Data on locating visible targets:
────────────────────

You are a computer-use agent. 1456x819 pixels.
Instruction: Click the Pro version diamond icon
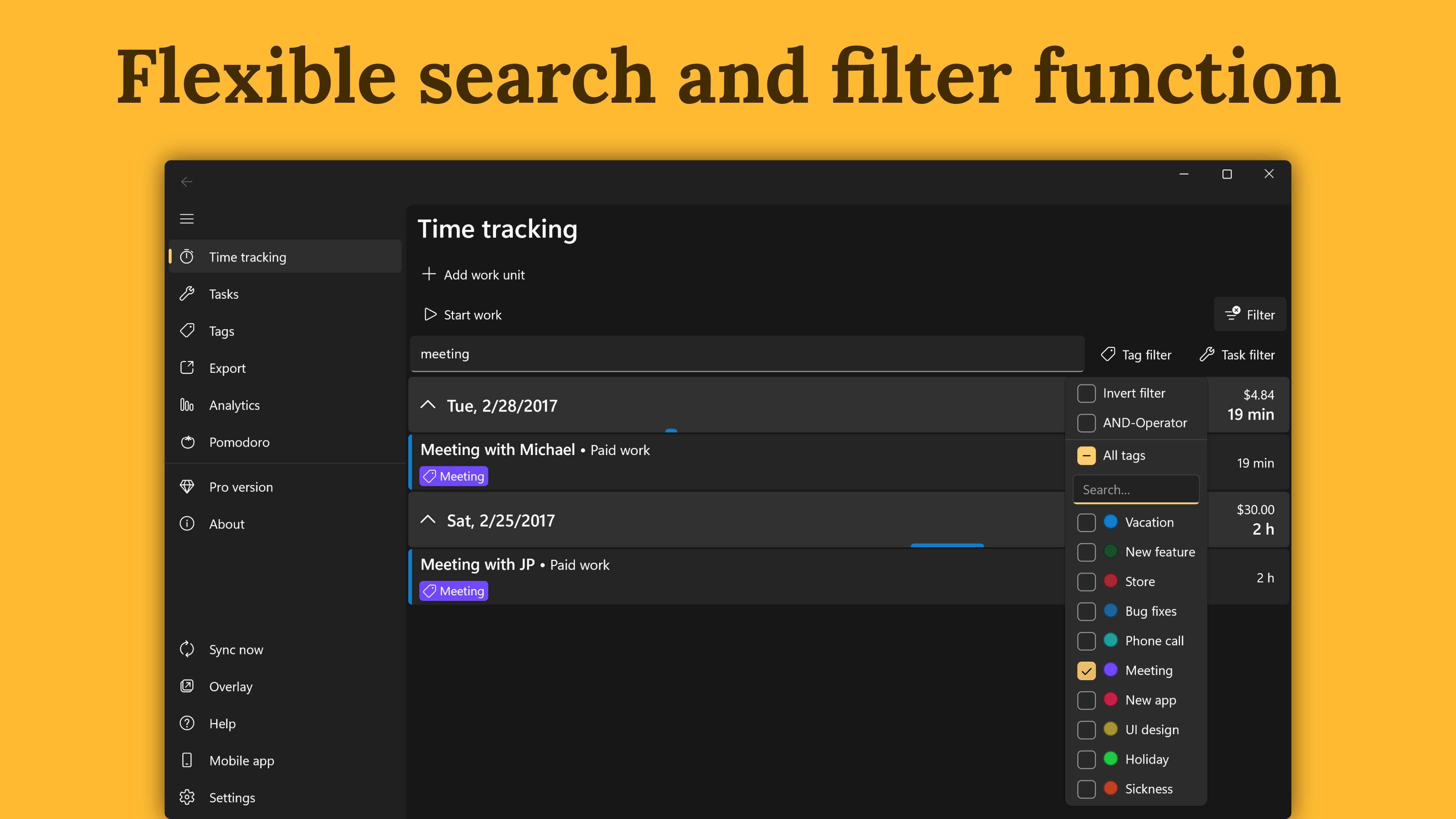[x=187, y=486]
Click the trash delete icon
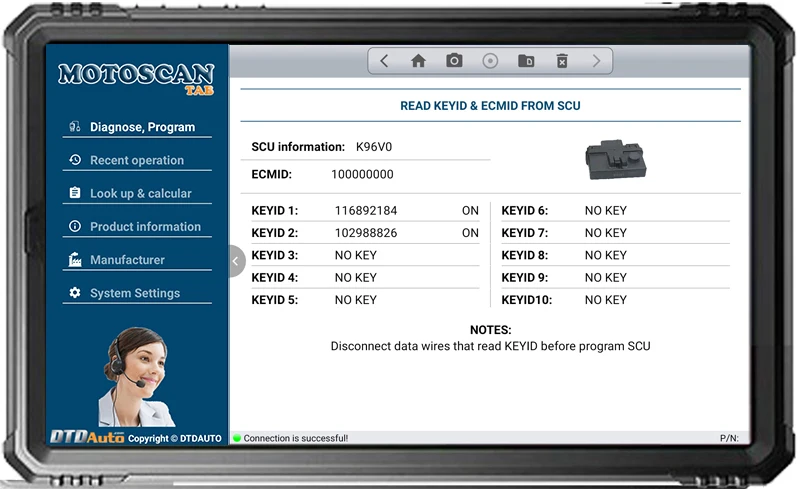This screenshot has width=800, height=489. 562,61
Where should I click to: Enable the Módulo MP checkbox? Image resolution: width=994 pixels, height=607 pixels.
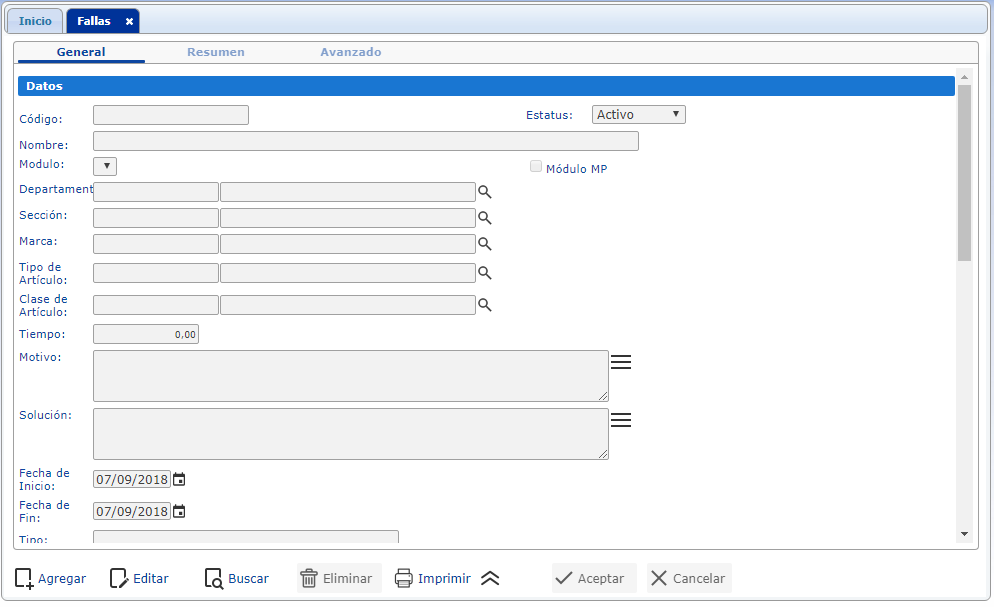tap(537, 167)
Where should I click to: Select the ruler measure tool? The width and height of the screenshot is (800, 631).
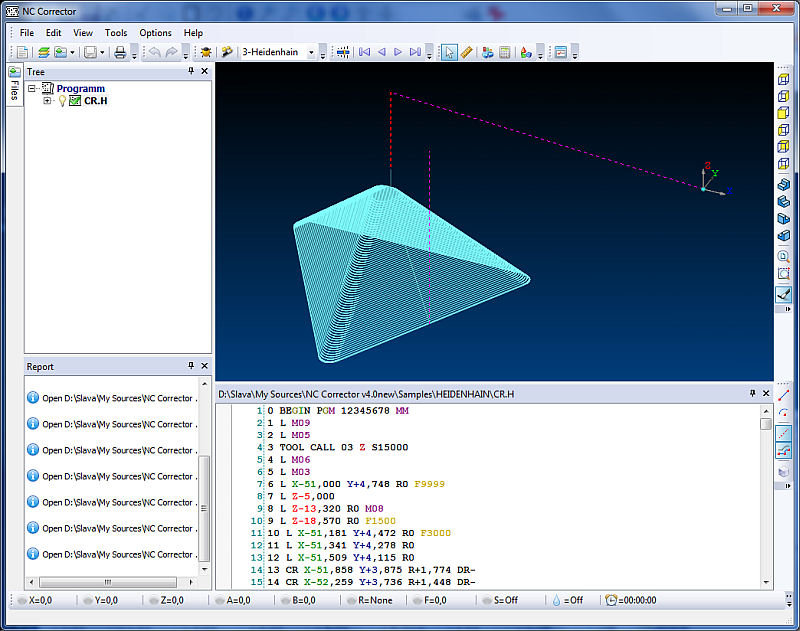coord(466,52)
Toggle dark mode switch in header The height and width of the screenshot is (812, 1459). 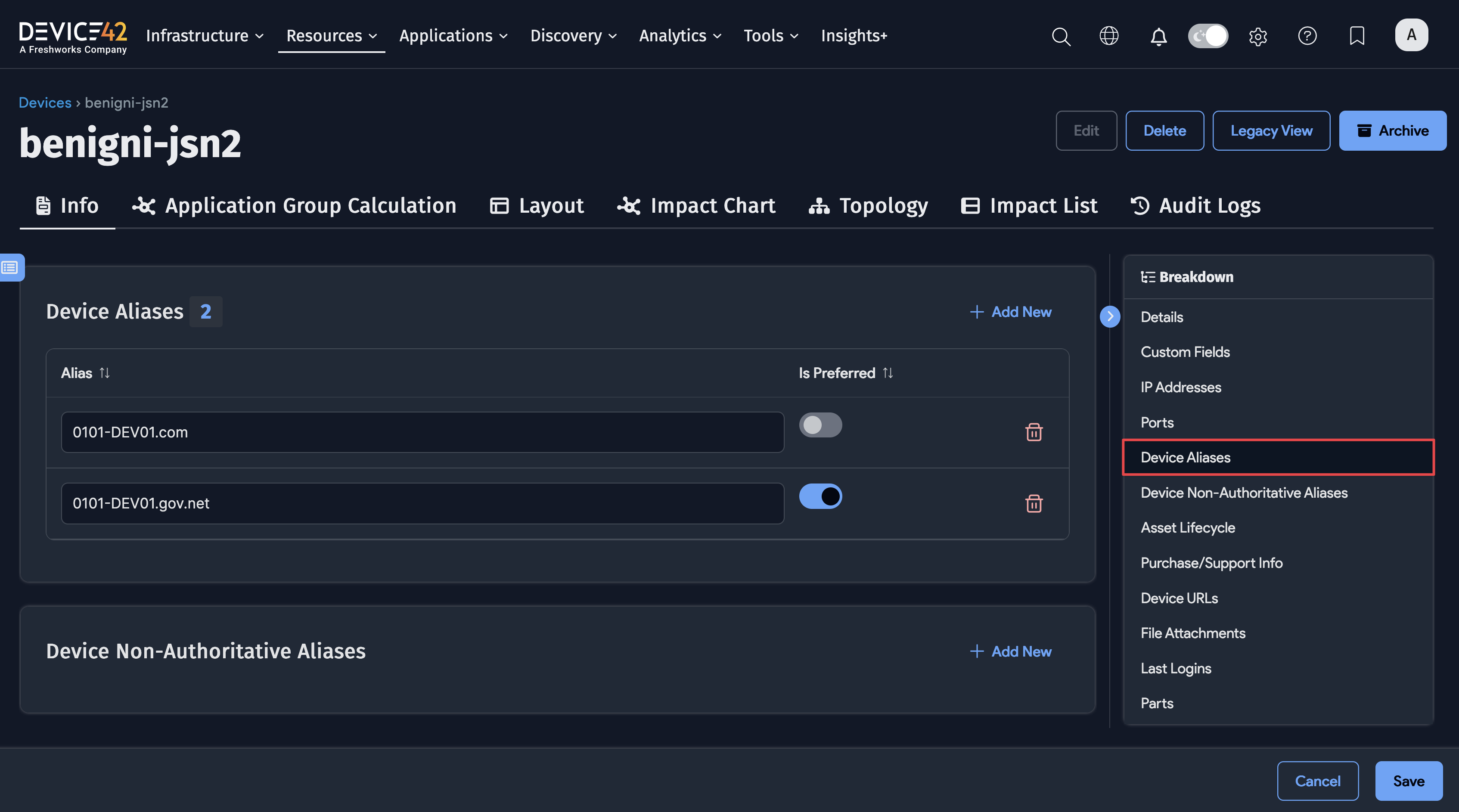pyautogui.click(x=1208, y=36)
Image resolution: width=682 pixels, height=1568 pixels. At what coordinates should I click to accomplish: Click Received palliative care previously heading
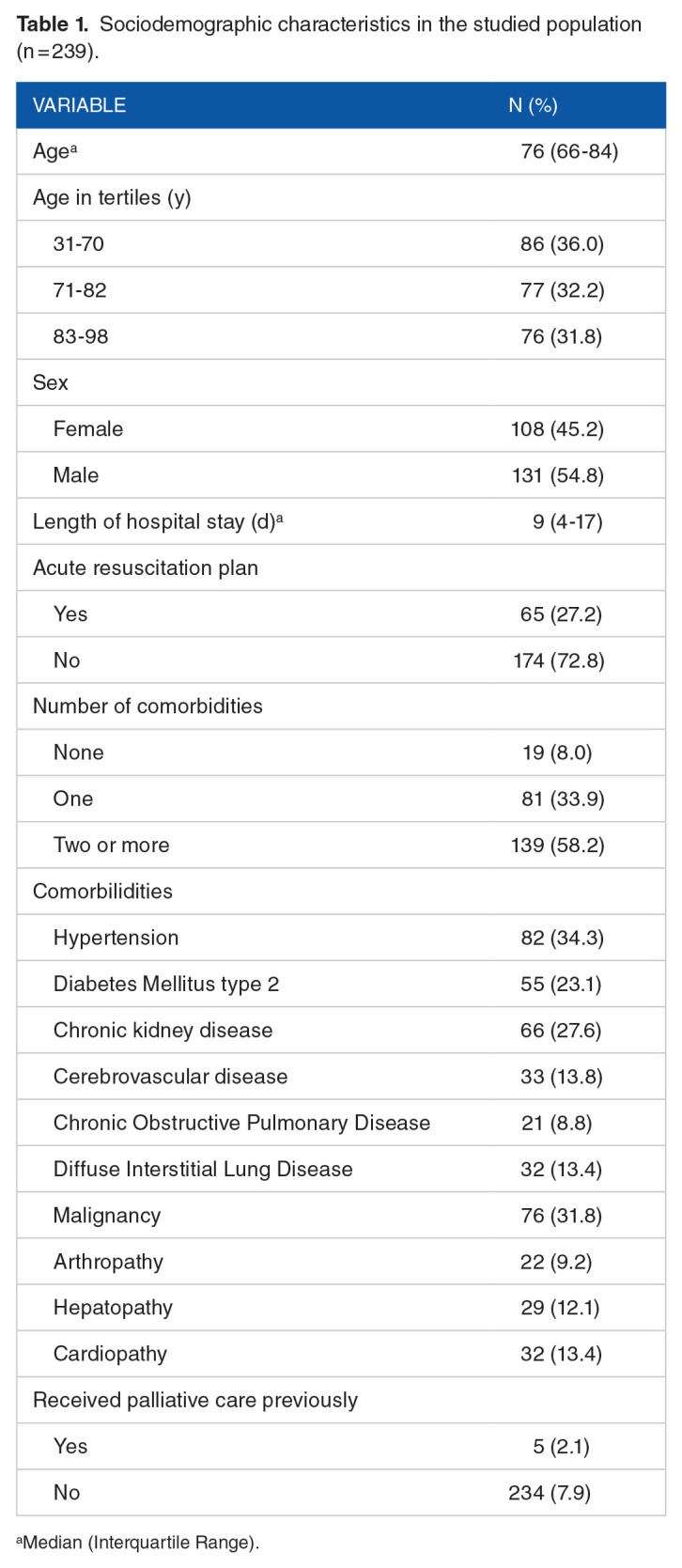coord(195,1400)
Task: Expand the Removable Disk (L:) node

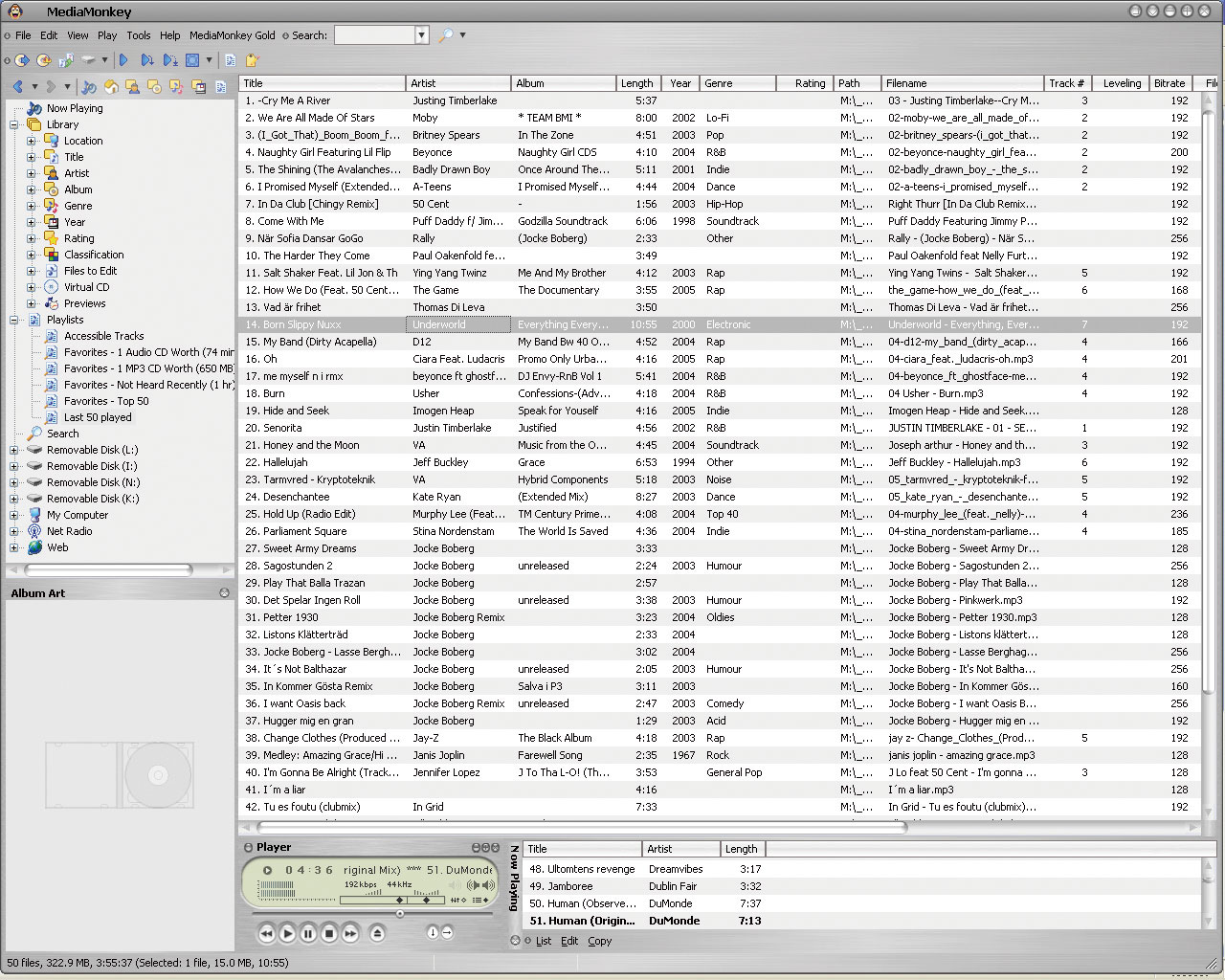Action: (x=13, y=450)
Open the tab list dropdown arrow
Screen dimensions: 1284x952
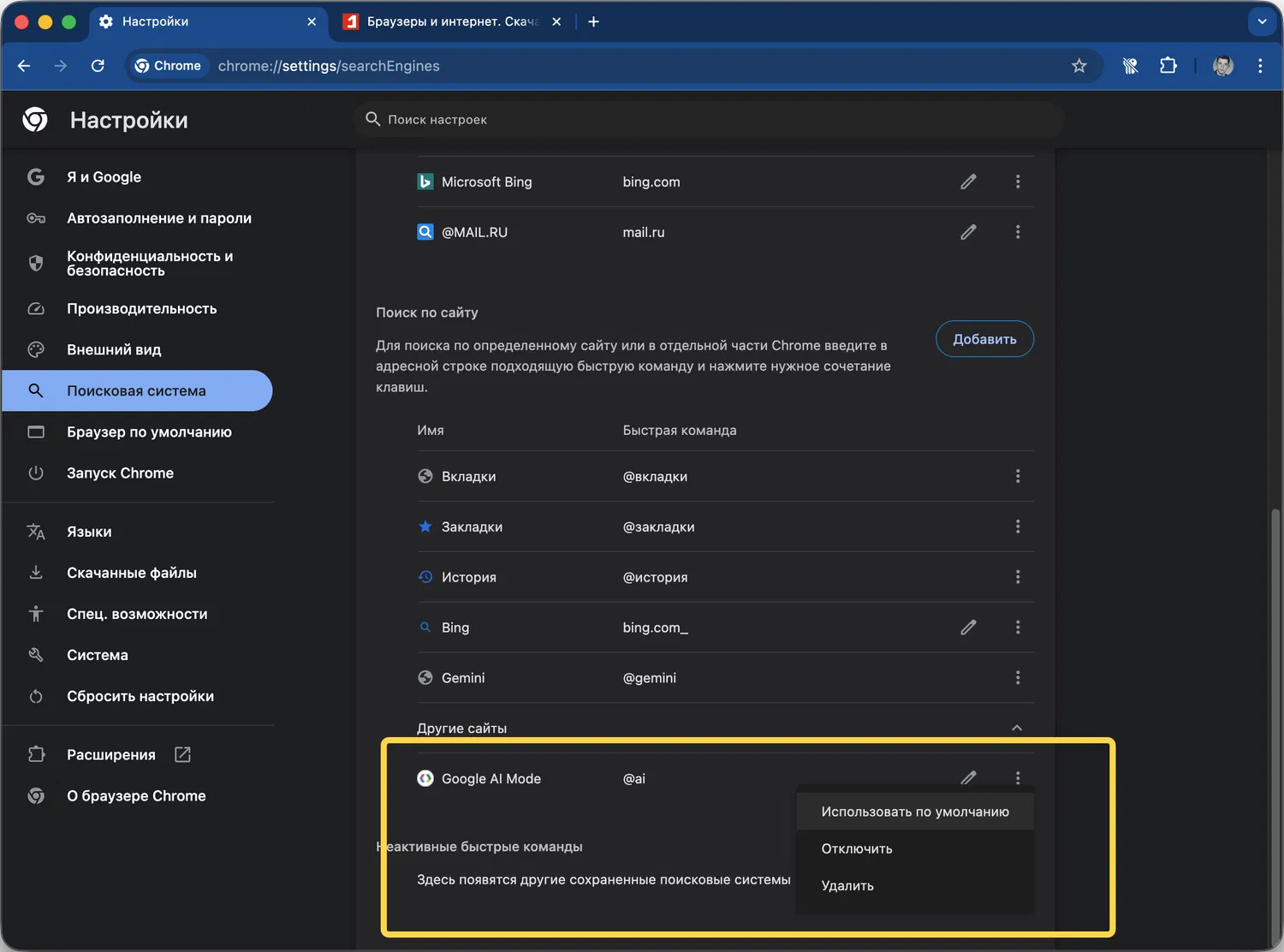pyautogui.click(x=1262, y=21)

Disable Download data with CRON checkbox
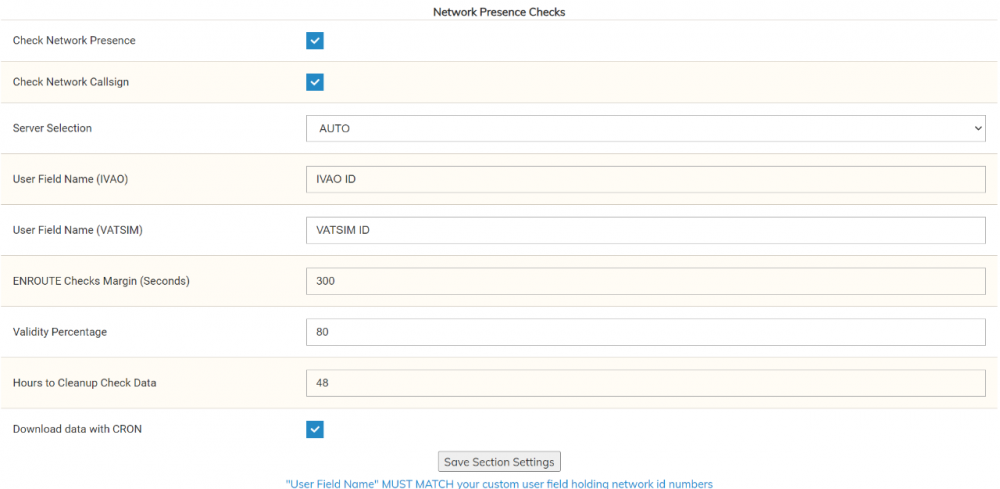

────────────────────

Aim: Can you copy out the records word for word, from the line containing "Image resolution: width=682" through the end, leaving out the pictures?

Task response:
Image resolution: width=682 pixels, height=1568 pixels. At what coordinates should I click to accomplish: Click Received palliative care previously heading
coord(195,1400)
Task: Expand the Removable Disk (L:) node

Action: (x=13, y=450)
Open the tab list dropdown arrow
Screen dimensions: 1284x952
pyautogui.click(x=1262, y=21)

Disable Download data with CRON checkbox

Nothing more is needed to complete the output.